## STATED GOAL 1
Answer these questions from the text on Venice history:
(a) In what year did the city establish the Architectural Review Board?
(b) Which architect designed the Lawton Building?
(c) According to newspaper ads, what business was originally housed in the Lawton Building?
## STATED GOAL 2
Rewrite the part of the text on Venice history starting with "229-237 Miami Avenue: The" and going on through "cost of $15,000.", using "November" in place of "October".

## SELECTED TEXT
Explore Venice History

Although many buildings in the downtown area look old, only those constructed during the 1920’s have been included in this tour. In 1987 the city recognized the need to continue the architectural character of the original city and established the Architectural Review Board. The downtown area is part of the Historic Venice District administered by this Board. Any new construction or modifications to the exterior façade of a building in this district must conform to guidelines established by this Board. These standards will ensure the continuation of the “Northern Italian Renaissance” style of architecture within the city. Because of these efforts, the City of Venice will continue to be the beautiful "City on the Gulf".

229-237 Miami Avenue: The Lawton Building

229 37 W Miami Ave

In October 1926, Mrs. Louis L. Lawton announced the construction of this building at a cost of $15,000.

It was designed by architect Harrison Gill and built by Carey & Walters of Plant City. It was described as a “Spanish design” with stucco-covered hollow clay tile walls. The exterior façade has not been altered since it was constructed. According to newspaper ads, it was originally the home of Venetian Dry Cleaners. Business must have been good, because by May 1927 the owner Pat Gudger was installing new cleaning and pressing equipment.

This building was completed in January 1927 for an estimated cost of $125,000. It was owned by Stanton Ennes, the general manager of the Brotherhood of Locomotive Engineers (BLE) Realty Corporation.

## EXTRACTED RECORDS

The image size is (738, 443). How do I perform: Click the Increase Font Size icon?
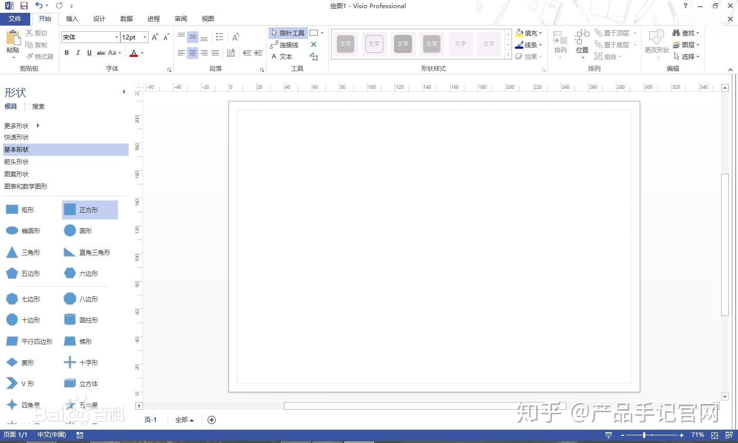(x=155, y=37)
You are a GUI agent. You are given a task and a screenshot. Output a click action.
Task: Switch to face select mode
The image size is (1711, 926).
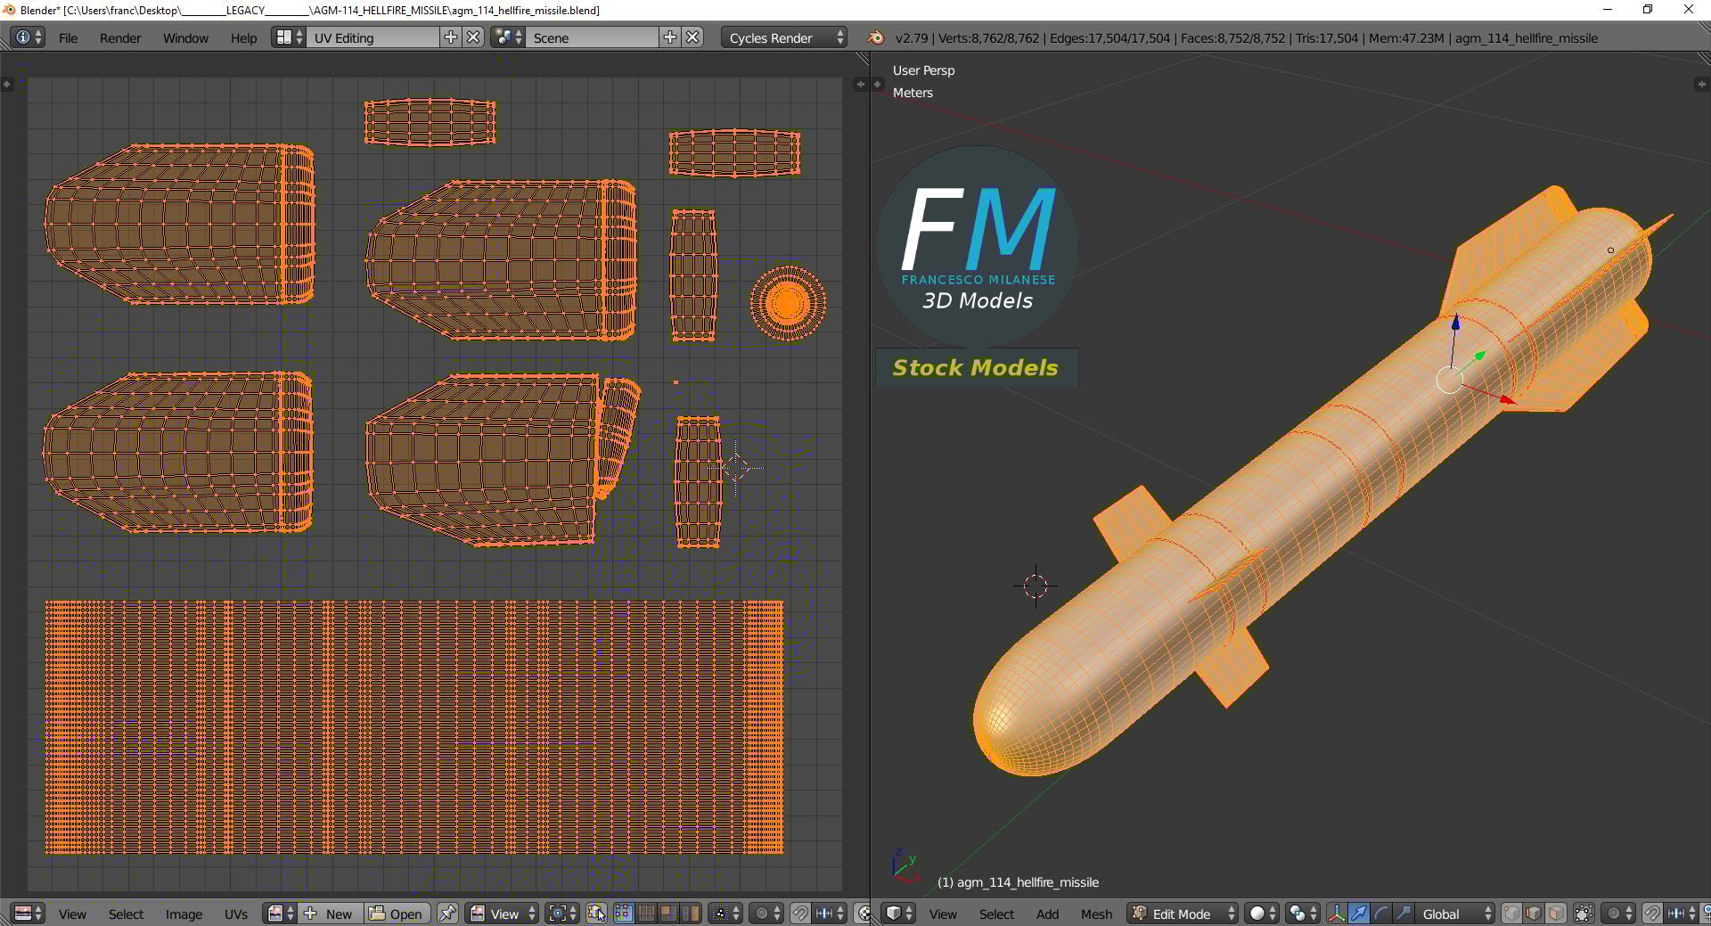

## EXERCISE ANSWER 1
(a) 1987
(b) Harrison Gill
(c) Venetian Dry Cleaners

## EXERCISE ANSWER 2
229-237 Miami Avenue: The Lawton Building

229 37 W Miami Ave

In November 1926, Mrs. Louis L. Lawton announced the construction of this building at a cost of $15,000.